There are some nuances to the simplistic description above of Anki’s SRS scheduling formula. The great thing about Anki is that the source code is readily available. That makes it easy to see the method itself in code, and write a quick program in Python to duplicate the function. My implementation uses object-oriented classes representing a card and a deck containing them. The Card class keeps track of the reviews of every card, and also handles the rescheduling based on previous answers and the current ease. The Deck class loops through all the Cards due for the simulated session, recalculating the next rescheduling interval based on the data parameters specific to each individual card.

The initial data to seed the cards in the simulation was taken straight from my Anki deck. The format of the Anki files is simply a SQLite database, so importing the current review interval and last recall level for each card was straightforward from an SQL query. I simulated the random answering of cards by creating a probability distribution of each recall level 1-4 as a function of the last recall level. To do this, I ran SQL queries on the history data for my Anki deck to find the real counts for each card review I made on the deck. The results look like the table below.

Probability of Transition to New Level
Old Level 1 (review) 2 (hard) 3 (good) 4 (easy)
1 (new) 0.628 0.133 0.239 N/A
1 (review) 0.148 0.852 N/A N/A
2 (hard) 0.169 0.155 0.189 0.486
3 (good) 0.199 0.185 0.212 0.404
4 (easy) 0.142 0.111 0.17 0.577

There is a distinction in Anki between new cards and reviewed cards. New cards only have 3 levels, and level 1 just puts the card back on the stack for a review a small amount of time later. Levels 2 and 3 set the initial rescheduling once the new card has been remembered successfully. However, level 3 is only available the first time the card is shown (although this sems to have changed in newer versions of Anki). Reviewed cards move between levels 1-4, with level 1 indicating a lapse in recall. However, this state is transient, as the failed card will continue to be reviewed in the same day’s session until it’s successfully recalled. The only transitions available for lapsed cards are 1 or 2, so that all lapsed cards will end up at level 2 by the end of the session.

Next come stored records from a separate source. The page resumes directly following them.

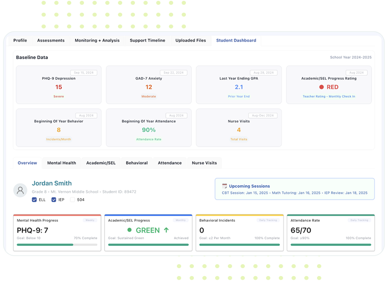
Task: Open the PHQ-9 Depression baseline card
Action: [59, 85]
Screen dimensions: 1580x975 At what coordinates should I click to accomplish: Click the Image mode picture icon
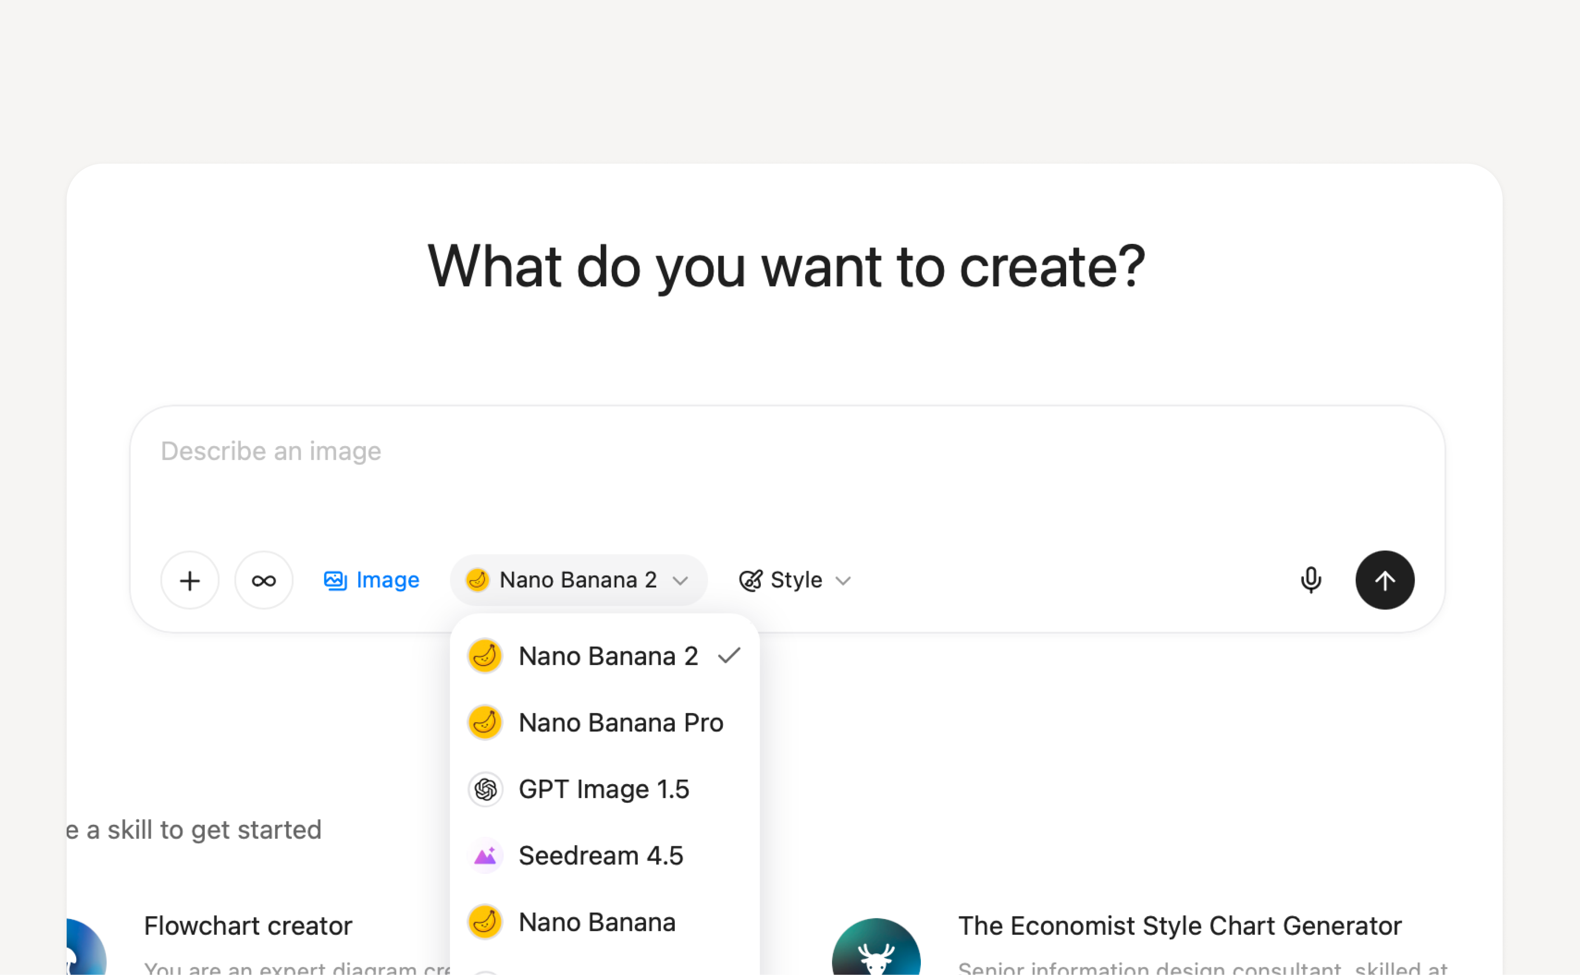335,580
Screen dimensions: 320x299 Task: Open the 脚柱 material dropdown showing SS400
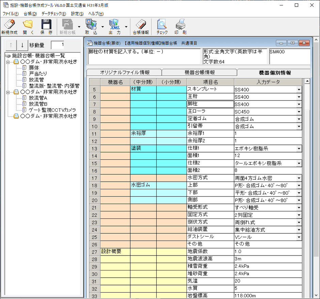pos(299,104)
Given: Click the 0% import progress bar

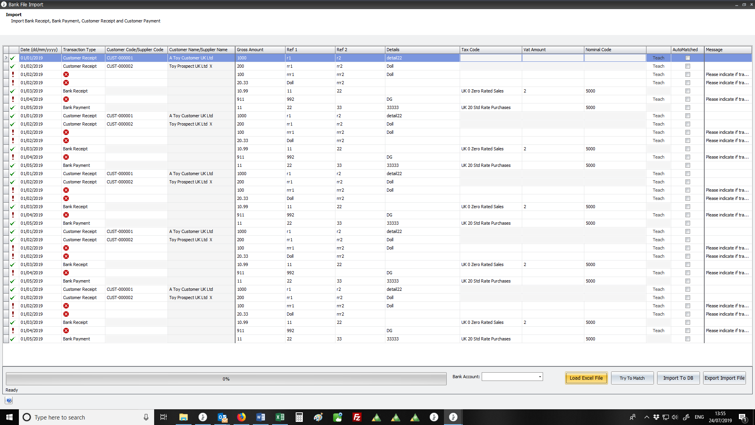Looking at the screenshot, I should 226,379.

What you may have noticed from this probability distribution is that I only knew 37% of new cards the first time I saw them, while the other 63% needed to be learned. That’s a very low success rate. This was a special vocabulary deck I used for cramming, so I wasn’t surprised by the high percentage of unfamiliar cards. Also note that the probability of a learned card being forgotten (i.e., lapsed) in this particular deck is between 14% and 20%, depending on the ease of the last review. These are pretty unimpressive, but not unreasonable numbers. While a 15% failure rate seems high, consider that a failure rate close to 0% would mean either a perfect memory, or a constant drilling of a large number of facts to ensure nothing is forgotten. SuperMemo allows its lapse rate to be configured between 3%-20% (affecting the rescheduling factors), but it suggests a reasonable default of 10%. Also, note that my chance of forgetting is lower for cards I previously rated as Hard (level 2) vs. cards I rated as Good (level 3). And the chance of rating Easy (4) is also higher for Hard cards than for Good. What this could mean is that I should have been more critical of my card ratings. Rating difficult cards as Good reschedules them farther in the future than they should have been, and I was more likely to forget them.

I have made the Python scripts available for others to try out. If you want to run your own experiments, you can look at the included sample programs to see some ways that the simulation can be used. I continue to find ways to improve the simulation, so this is definitely a work in progress. My next posts will be to use the simulator in various ways to test aspects of Anki that apply to the way I tend to use it. I have already found some interesting results, and I will be reporting on these results in the coming weeks.